Although I have never really considered myself a technical SEO, I do need to do quite a bit of SEO work as part of my role as an Ecommerce Director. Unsurprisingly, like many others, I’m now using Python for the very vast majority of the work I undertake in this field.
Using Python for SEO makes a lot of sense. Many processes can be automated, saving you loads of time. There are Python tools for almost everything, from web scraping, to machine learning, and it’s easy to integrate data from multiple sources using tools such as Pandas.
Here are a few of the Python SEO projects I’ve undertaken for my sites, and at work, to give you some inspiration on how you can apply it to SEO. If you’re new to Python, I think these show why it’s worth taking the time to learn!
There have been some mind-blowing improvements in the performance of Natural Language Generation models in recent years, largely thanks to the development of so-called “transformer” models.
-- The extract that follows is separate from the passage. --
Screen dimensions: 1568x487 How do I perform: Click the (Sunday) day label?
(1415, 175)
These are pre-trained on massive datasets and can then be fine-tuned to perform other tasks, such as text summarisation.
I recently used this approach to generate surprisingly high-quality short descriptions for ecommerce product pages, but the same technique could easily be applied to the creation of meta descriptions, if you’re faced with a task too large or inefficient for humans to handle. It works well, but you’ll likely need a human editor to make fine adjustments.
While there are loads of excellent keyword generator tools available commercially, they’re also relatively simple to create yourself. Two excellent sources of the data to power these are the suggested keywords from Google Autocomplete and the questions from the People Also Ask section of the Google SERPs.
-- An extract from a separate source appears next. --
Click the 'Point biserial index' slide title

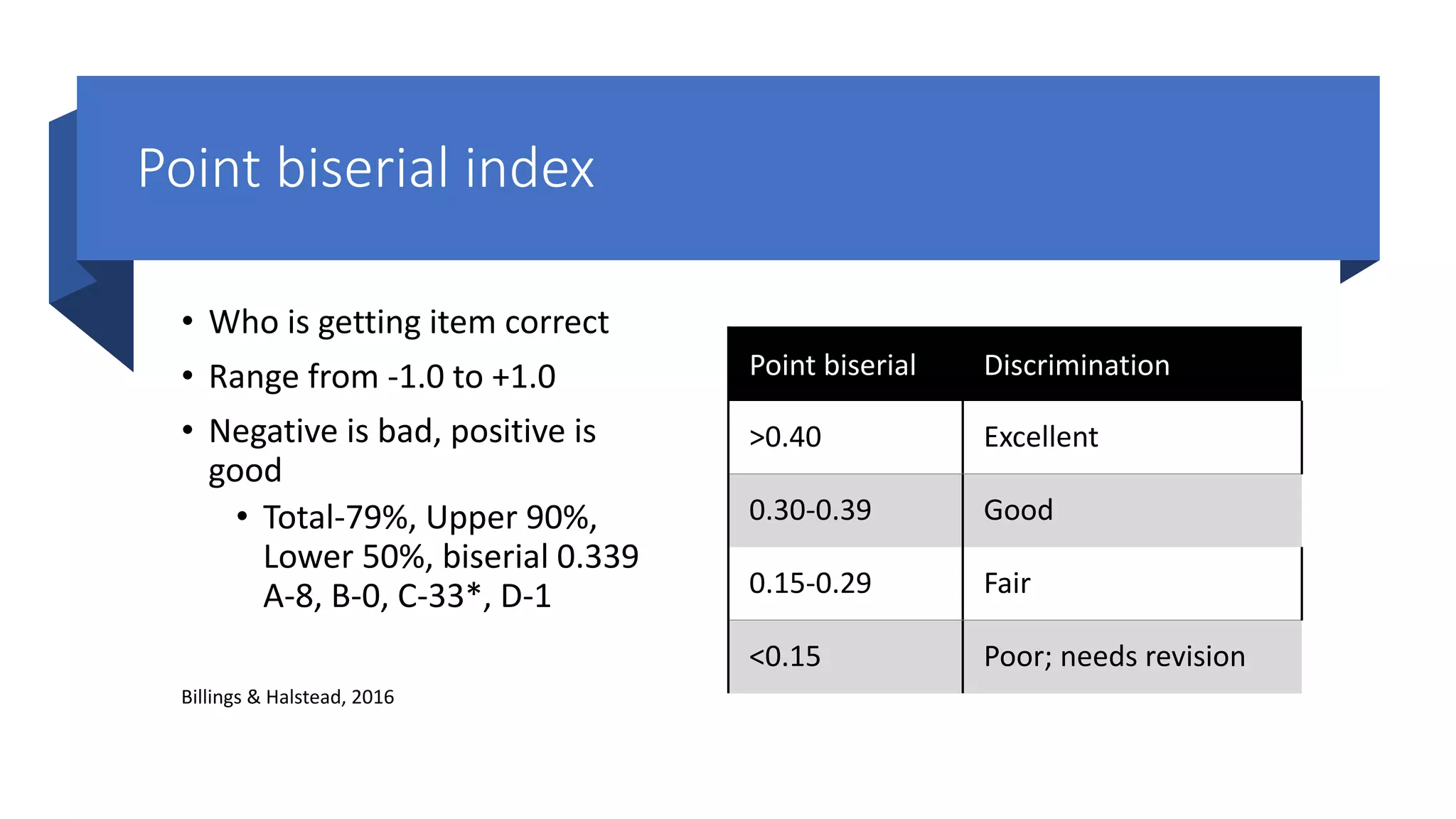click(365, 168)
You can use Python to create simple tools that all you to bulk generate and extract both suggested keywords (ranked by relevance) and give you a list of all the questions people also ask about your topic of choice, giving you a whole plethora of potential keywords to include in your content.
SEO has now moved far beyond just the inclusion and density of keywords on your page, and Google is using sophisticated Natural Language Understanding models, such as BERT, to read and understand your content to answer any questions searchers may have.
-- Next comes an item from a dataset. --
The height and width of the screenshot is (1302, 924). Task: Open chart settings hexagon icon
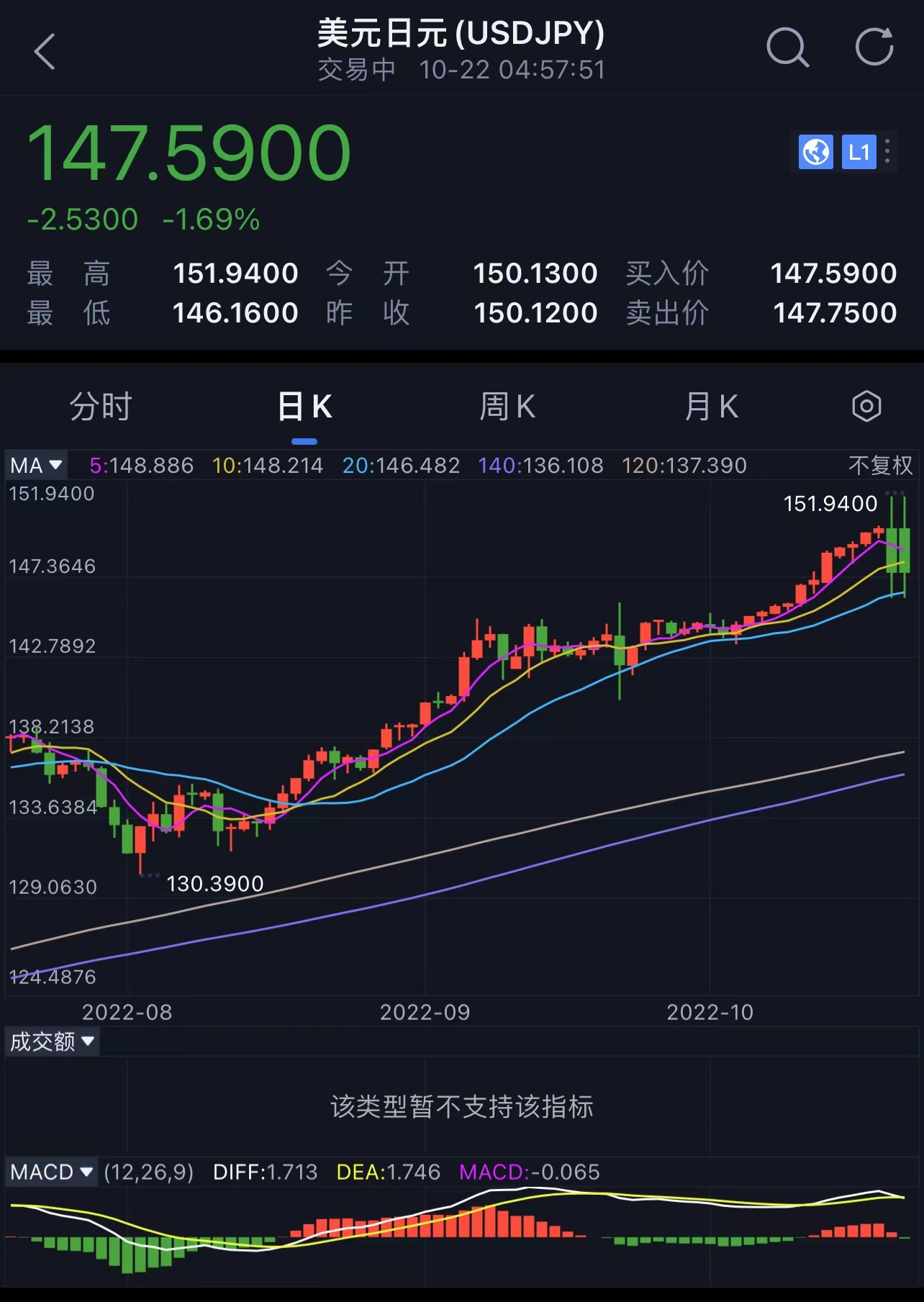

I recently used the BERT model for Extractive Question Answering (or EQA) to assess how well my content worked for answering certain questions. My theory is, if I can write the content so my more simplistic BERT model can find the answers adequately, then Google should have no problems and the content should rank higher. Here’s how I did it.
One common issue I encounter in my job running ecommerce websites is that writers often copy and paste content from suppliers without rewriting it. Worse still, they’ll also share the same content over multiple pages on the same site, which results in widespread “near-duplicate” content.
This can be a bit tricky to identify, but I’ve gained good results using an algorithm called Longest Matching Subsequence (LMS), which returns the length of the longest string found in two pieces of content. It’s a great way to identify which content needs to be rewritten to avoid duplicate content harming rankings.
Another really common issue, especially on larger sites, is that content has often been optimised for or ranks for the same keywords. Given that Google (usually) limits the number of times a site can appear for the same phrase within the results, it pays to mix things up a bit.
You can use Python, Pandas, and the Google Search Console API to extract data on the keywords each URL is ranking for, and then identify the amount of keyword cannibalisation across pages to help reduce this by making adjustments to the content. Here’s how it’s done.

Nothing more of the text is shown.